▸ **Texto apresentado**:
- - - - - - -
Entretanto, tal estudo torna-se mais
específico na medida em que este acesso à justiça deve ser garantido numa ordem
civil constitucional, e não apenas nas demandas individuais, mas também, e
principalmente, nas coletivas, pois aí residem as grandes carências e
necessidades da sociedade de massa.
É nesse contexto que voltamos ao
pensamento de Cappelletti para concluir que o direito, tanto material como
processual, não pode ficar estagnado, sob pena de cair em desuso ou, ou que é
pior, deixar de atender aos anseios sociais, perdendo assim sua razão de ser[17][17].
Destarte, torna-se imperioso nos dias
de hoje, quando estamos imersos numa ordem coletiva, investigar qual é o meio
mais eficaz para a proteção dos direitos transindividuais[18][18].
Isto porque vivemos em uma sociedade de
produção em massa; temos relações de troca e de consumo em massa, bem como conflitos
de massa.
Desta forma, não mais procurar-se-á a
Justiça apenas para dirimir-se conflitos de caráter meramente individual, mas
também para a solução doutros de natureza eminentemente coletiva, já que
envolvem grupos, classes e coletividades. Em outras palavras, trata-se de
“violações de massa”[19][19].
Na realidade, a complexidade da
sociedade moderna, com intrincado desenvolvimento das relações econômicas, dá
lugar a situações nas quais determinadas atividades podem trazer prejuízos aos
interesses de um grande número de pessoas, fazendo surgir problemas
desconhecidos às lides meramente individuais. Assim, os direitos e os deveres
não se apresentam mais, como nos Códigos tradicionais, de inspiração
liberal-individualística, como direitos e deveres essencialmente individuais,
mas meta-individuais e coletivos.
Portanto, continuar, conforme a
tradição individualística, a atribuir direitos exclusivamente a pessoas
individuais significaria tornar impossível uma efetiva proteção jurídica dos
direitos coletivos, exatamente na ocasião em que surgem como elementos cada vez
mais essenciais para a vida civil (direito ao meio-ambiente, à saúde, segurança
social em sentido lato, etc.). Em suma, os direitos transindividuais pertencem,
em última análise, à coletividade.
A tutela dos direitos coletivos traz em
si uma grande dificuldade. Se esses direitos pertencem a todos, quem vai
tutelá-los? É verdade que cada cidadão possui uma “cota-parte” desse direito.
Entretanto, a fim de ser ele bem defendido, é necessária a fixação de uma
instituição que o titularize e tenha reais condições de desempenhar um bom
trabalho.
De nada adiantaria criar um direito
coletivo sem que uma pessoa processual recebesse a incumbência de defendê-lo,
uma vez que os interesses dessa magnitude são bastante amplos, o que torna
inviável sua defesa por apenas uma pessoa.
A questão passa a ser então qual seria
o ente mais adequado para formular tal defesa?
A resposta é automática no ordenamento
brasileiro: o Ministério Público.
Não se está aqui defendendo que o Parquet tenha a titularidade privativa
para a defesa desse direito. No entanto, é muito difícil combater o fato de que
o Ministério Público é parte prioritária ou a pessoa processual mais bem
preparada para tanto[20][20], como, aliás, foi constatado cabalmente pela
pesquisa de campo levada a efeito recentemente na Uerj, sob a coordenação do
Professor Paulo Cezar Pinheiro Carneiro[21][21].
- - - - - - -
▸ **Bloco de dados**:
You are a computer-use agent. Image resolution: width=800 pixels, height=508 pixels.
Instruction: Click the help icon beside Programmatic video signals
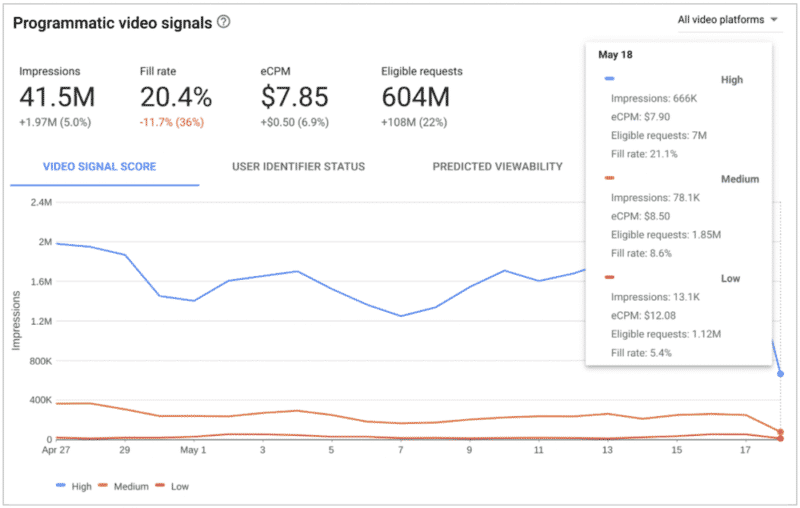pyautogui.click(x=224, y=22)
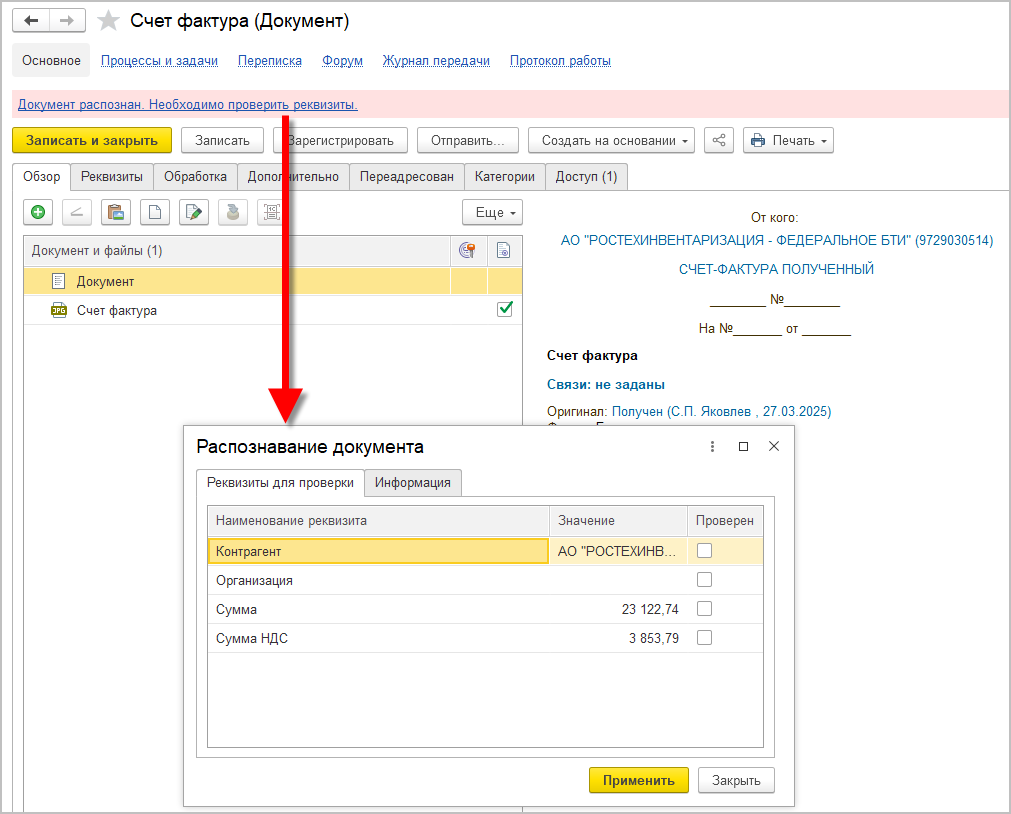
- - - - - - -
Continue o texto sobre a tutela dos direitos coletivos a partir da última frase dele.

▸ **Resultado**:
Essa mesma pesquisa apontou ainda um
baixo número de ações propostas por associações civis, o que denota o tímido
grau de organização da sociedade brasileira, e que vem ao encontro da posição
acima sustentada no sentido de que deve o Ministério Público suprir esta
deficiência até que ela seja sanada, através de uma conscientização social.
Por outro lado, é de se frisar que em
determinados casos, há um grande poder econômico ou político em jogo, que
reflete de forma negativa no autor da ação.
Eis mais uma razão para o acerto da
solução em se reconhecer sempre a legitimação do Parquet, pois enquanto instituição autônoma, independente frente às
três funções do Poder Público, e dotada de estrutura organizada, tem maiores e
melhores condições de obter um resultado processual positivo.
Todas essas considerações devem ser
colocadas num ambiente processual renovado; em outras palavras, as velhas
regras e estruturas processuais em questão de legitimação e interesse de agir,
de representação e substituição processual e de limites subjetivos e objetivos
da coisa julgada precisam ser urgentemente revistas e alteradas em prol da
defesa da sociedade.
Nesse sentido, Paulo Cezar Pinheiro
Carneiro[22][22], propõe um re-estudo da garantia constitucional do
acesso à justiça, a partir de quatro grandes princípios, a saber:
acessibilidade, operosidade, utilidade e proporcionalidade.
A acessibilidade significa a existência
de sujeitos de direito, capazes de estar em juízo, sem obstáculos de qualquer
natureza, utilizando adequadamente o instrumental jurídico, e possibilitando a
efetivação de direitos individuais e coletivos.
Isto se dá através do direito à
informação, da garantia de uma legitimidade adequada e da gratuidade da justiça
para os necessitados.
Operosidade, a seu turno, significa que
todos os envolvidos na atividade judicial devem atuar de forma a obter o máximo
de sua produção, para que se atinja o efetivo acesso à justiça.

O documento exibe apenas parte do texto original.